Neutrino oscillations in the early universe: How large lepton asymmetry can be generated?

TL;DR

This paper analytically investigates how active-sterile neutrino oscillations in the early universe can generate lepton asymmetry, showing it is limited for small mass differences but can be significant for very large ones.

Contribution

It provides an analytical calculation of lepton asymmetry generation via neutrino oscillations, highlighting the impact of mass differences and refraction effects.

Findings

Lepton asymmetry can increase up to 6 orders of magnitude for small mass differences.

Refraction index back-reaction limits asymmetry growth at small mass differences.

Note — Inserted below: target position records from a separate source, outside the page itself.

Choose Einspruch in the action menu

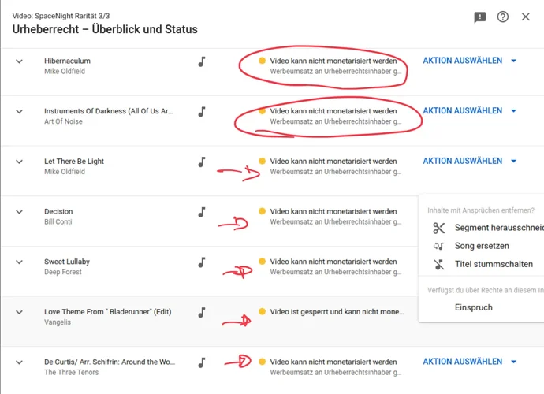tap(473, 307)
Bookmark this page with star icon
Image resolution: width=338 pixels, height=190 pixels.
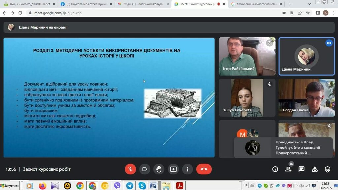(x=308, y=13)
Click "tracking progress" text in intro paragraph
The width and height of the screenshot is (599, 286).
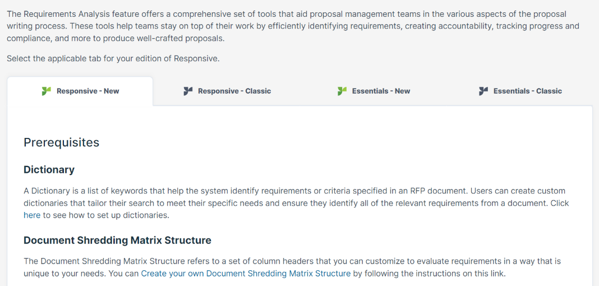coord(524,27)
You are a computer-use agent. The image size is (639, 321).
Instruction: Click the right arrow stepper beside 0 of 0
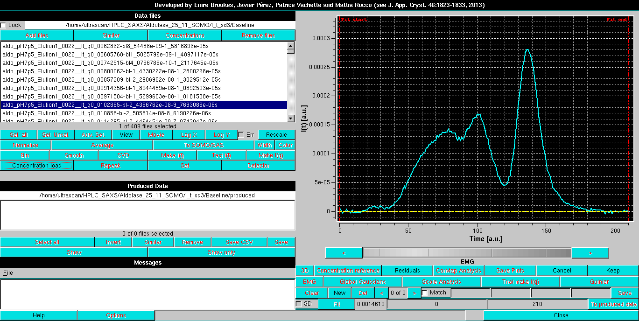[x=414, y=293]
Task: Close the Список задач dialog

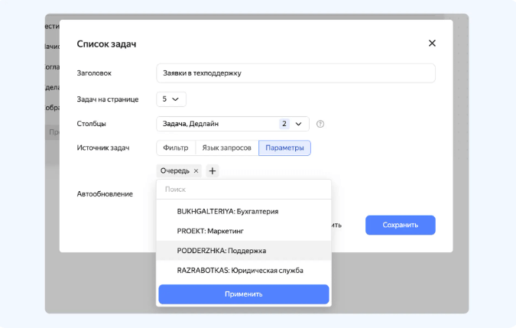Action: pos(432,43)
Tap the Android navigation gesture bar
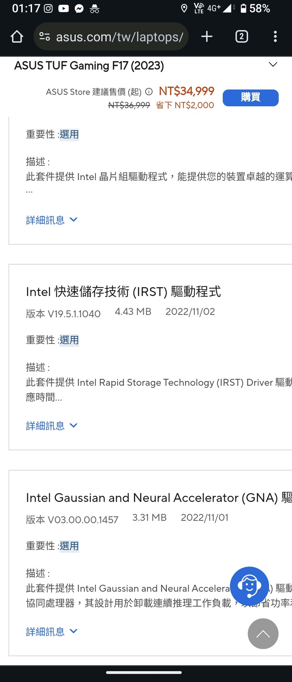Image resolution: width=292 pixels, height=682 pixels. coord(144,673)
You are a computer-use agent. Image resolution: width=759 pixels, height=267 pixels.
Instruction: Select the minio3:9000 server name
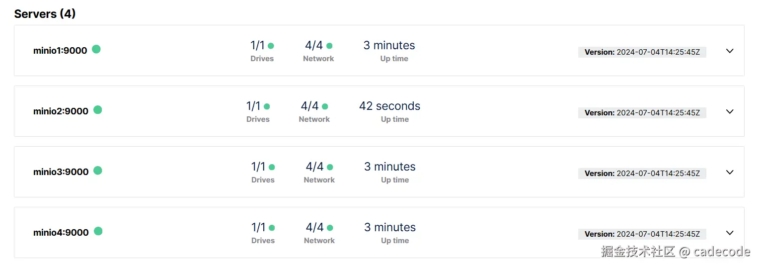[x=61, y=172]
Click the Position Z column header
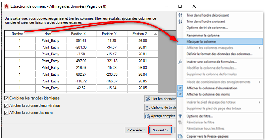This screenshot has width=265, height=140. (x=141, y=34)
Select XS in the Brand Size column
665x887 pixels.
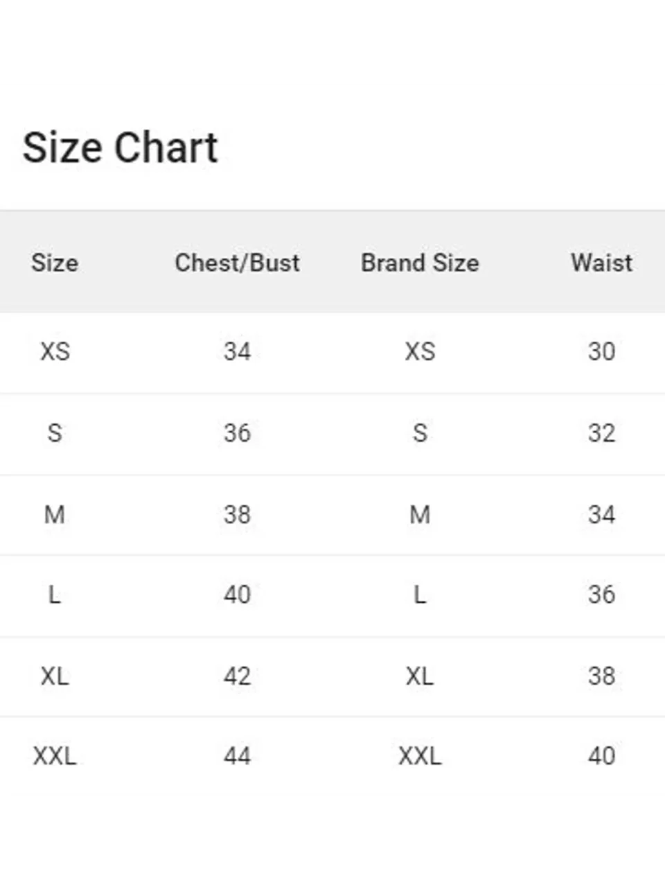(x=420, y=351)
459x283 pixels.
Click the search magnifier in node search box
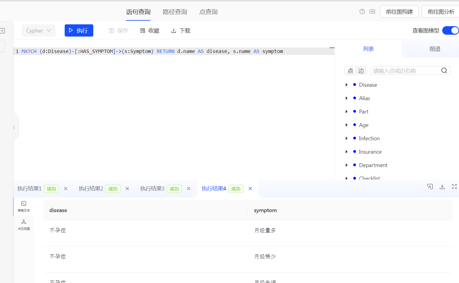[444, 70]
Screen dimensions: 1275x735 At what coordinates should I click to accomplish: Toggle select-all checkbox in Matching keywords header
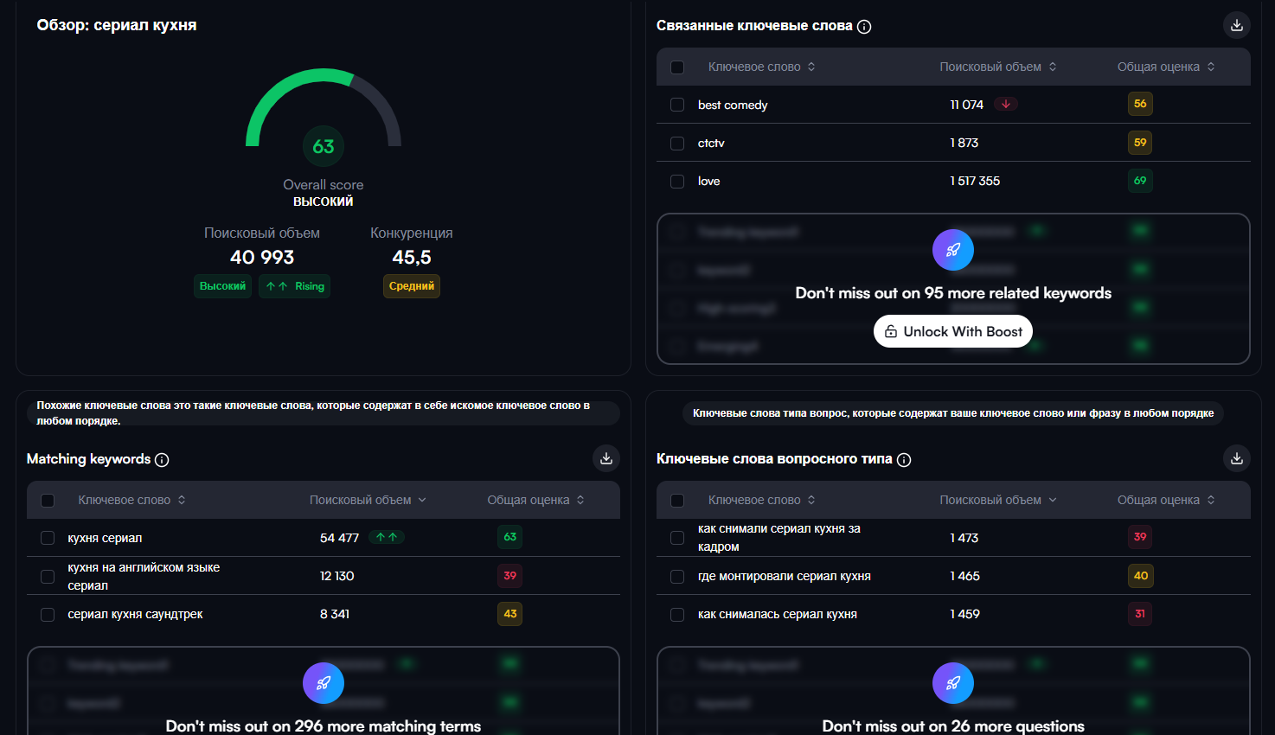pyautogui.click(x=48, y=501)
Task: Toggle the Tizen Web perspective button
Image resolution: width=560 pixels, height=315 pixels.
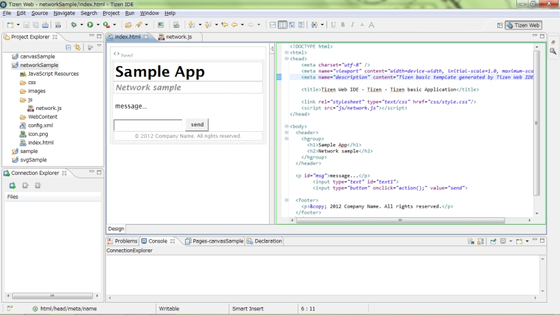Action: point(524,25)
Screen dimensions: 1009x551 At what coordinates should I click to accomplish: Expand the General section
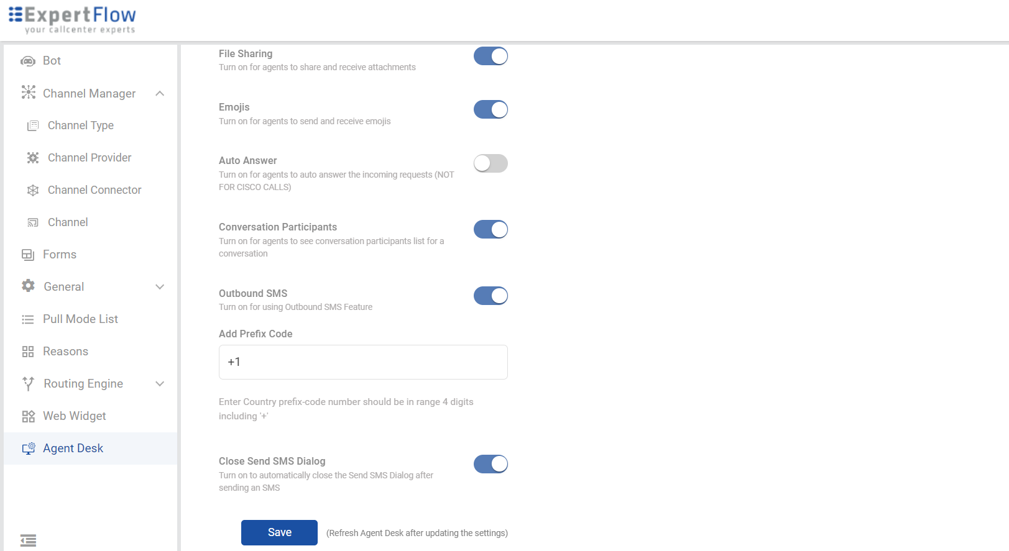[160, 286]
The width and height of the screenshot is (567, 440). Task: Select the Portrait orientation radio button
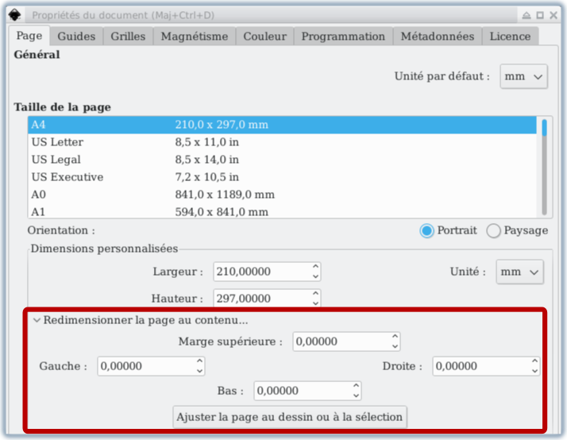click(427, 230)
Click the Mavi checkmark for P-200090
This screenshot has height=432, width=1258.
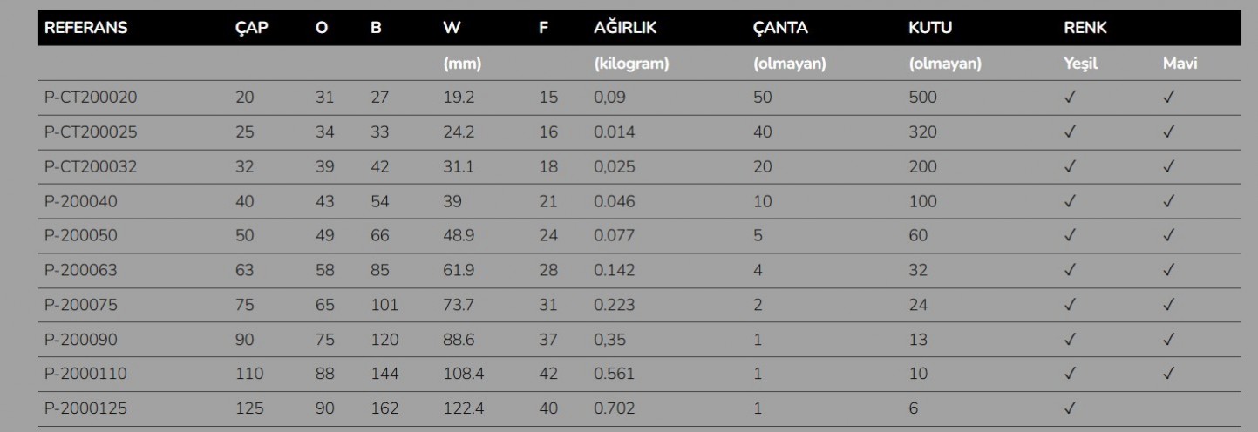click(x=1168, y=340)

Significant asymmetry (>0.1) is possible only for very large mass differences (~10^9 eV^2).

Abstract

The lepton asymmetry that could be generated in the early universe through oscillations of active to sterile neutrinos is calculated (almost) analytically for small mixing angles, sin 2\theta < 10^{-2}. It is shown that for a mass squared difference, \delta m^2=-1 eV^2 it may rise at most by 6 orders of magnitude from the initial ``normal'' value of 10^{-10}, since the back-reaction from the refraction index terminates this rise while the asymmetry is still small. Only for very large mass differences, \delta m^2 about 10^9 eV^2, the lepton asymmetry could reach a significant magnitude exceeding 0.1.